Às vezes, o próprio usuário de álcool utiliza-se desse moralismo para se justificar. A pesquisadora diz que frases como “na hora que eu quis, eu parei” ou ainda “eu não parei antes, porque eu não queria” são ditas com frequência pelos pacientes.

Ela, então, observa: “Esse é um discurso ambíguo. O paciente diz que vai parar, mas quando tenta, não consegue. Esse é um dos sintomas mais marcantes: você continua fazendo uso daquela substância mesmo sabendo de seus efeitos negativos. Mesmo quando você tenta parar e não consegue”.
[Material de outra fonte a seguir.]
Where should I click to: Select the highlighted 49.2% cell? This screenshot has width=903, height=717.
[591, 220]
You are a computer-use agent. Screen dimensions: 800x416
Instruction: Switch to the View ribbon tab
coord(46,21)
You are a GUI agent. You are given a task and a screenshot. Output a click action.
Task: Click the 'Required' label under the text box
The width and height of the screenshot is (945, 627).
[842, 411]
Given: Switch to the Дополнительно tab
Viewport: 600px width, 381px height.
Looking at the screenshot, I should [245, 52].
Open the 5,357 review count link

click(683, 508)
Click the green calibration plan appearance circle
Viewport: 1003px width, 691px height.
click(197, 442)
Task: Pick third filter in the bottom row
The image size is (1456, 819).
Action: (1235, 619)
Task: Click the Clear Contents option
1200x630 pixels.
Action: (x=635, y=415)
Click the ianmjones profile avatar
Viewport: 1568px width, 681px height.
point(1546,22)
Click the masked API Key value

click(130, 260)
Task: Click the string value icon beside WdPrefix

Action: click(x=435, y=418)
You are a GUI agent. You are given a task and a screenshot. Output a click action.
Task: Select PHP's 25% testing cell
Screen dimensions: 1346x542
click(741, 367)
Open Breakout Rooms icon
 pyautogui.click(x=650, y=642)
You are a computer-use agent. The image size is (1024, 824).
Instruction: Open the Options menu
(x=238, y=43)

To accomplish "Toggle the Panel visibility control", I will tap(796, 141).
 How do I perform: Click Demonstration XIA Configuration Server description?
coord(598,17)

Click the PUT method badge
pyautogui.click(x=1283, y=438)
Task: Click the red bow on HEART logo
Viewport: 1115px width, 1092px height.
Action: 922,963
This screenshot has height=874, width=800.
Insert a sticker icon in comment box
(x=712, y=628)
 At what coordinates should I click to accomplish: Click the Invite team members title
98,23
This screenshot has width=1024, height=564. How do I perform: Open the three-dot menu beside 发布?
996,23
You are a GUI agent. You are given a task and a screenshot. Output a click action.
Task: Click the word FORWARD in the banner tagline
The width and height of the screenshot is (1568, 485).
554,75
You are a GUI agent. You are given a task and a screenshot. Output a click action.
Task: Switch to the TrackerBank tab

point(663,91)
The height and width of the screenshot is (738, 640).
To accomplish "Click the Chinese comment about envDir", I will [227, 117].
Uma coisa parece ser clara: a distinção entre dependência e abuso. De acordo com Carneiro, despertar a embriaguez e saber usá-la com sabedoria sempre foi e continua sendo um preceito central, em todo o mundo. “Mas em todas as épocas existiu o uso abusivo de bebidas alcoólicas”, conclui. Ana Lucia, então, diferencia que beber muito, apesar de nocivo, não caracteriza por completo o alcoolismo. “O que deve se entender é que a dependência está também no corpo, mas para o usuário é difícil dizer aos outros ‘eu não consigo parar’”.

2 comentários sobre “História, cultura e moralismo na mesa do bar”

  1. Marlene F.M.Amaral disse:

    Bacana esta matéria.

    Ela desnuda e separa de forma objetiva a doença, o interesse capitalista e o cotidiano social.

    Realmente eu gostei.

    Marlene.

  2. J. Schneider disse:

    O artigo tem o mérito de apresentar o alcoolismo como doença e mostrar os preconceitos associados à dependência.

    Mas acho que falou aprofundar mais algumas discussões propostas pelo professor Carneiro (por exemplo, o que é usar a embriaguez "com sabedoria"?).

    Também faltou colocar, ao lado da discussão teórica dos professores, depoimentos de pessoas que sofrem do alcoolismo, para que elas pudessem mostrar como as coisas se dão na prática, afinal os dependentes do álcool estão em toda parte, inclusive na universidade.

    Sugiro continuar enfocando o tema e discutir, por exemplo, a venda de bebidas alcoólicas na universidade. Até onde sei, isso é proibido, mas acontece livremente no campus do Butantã.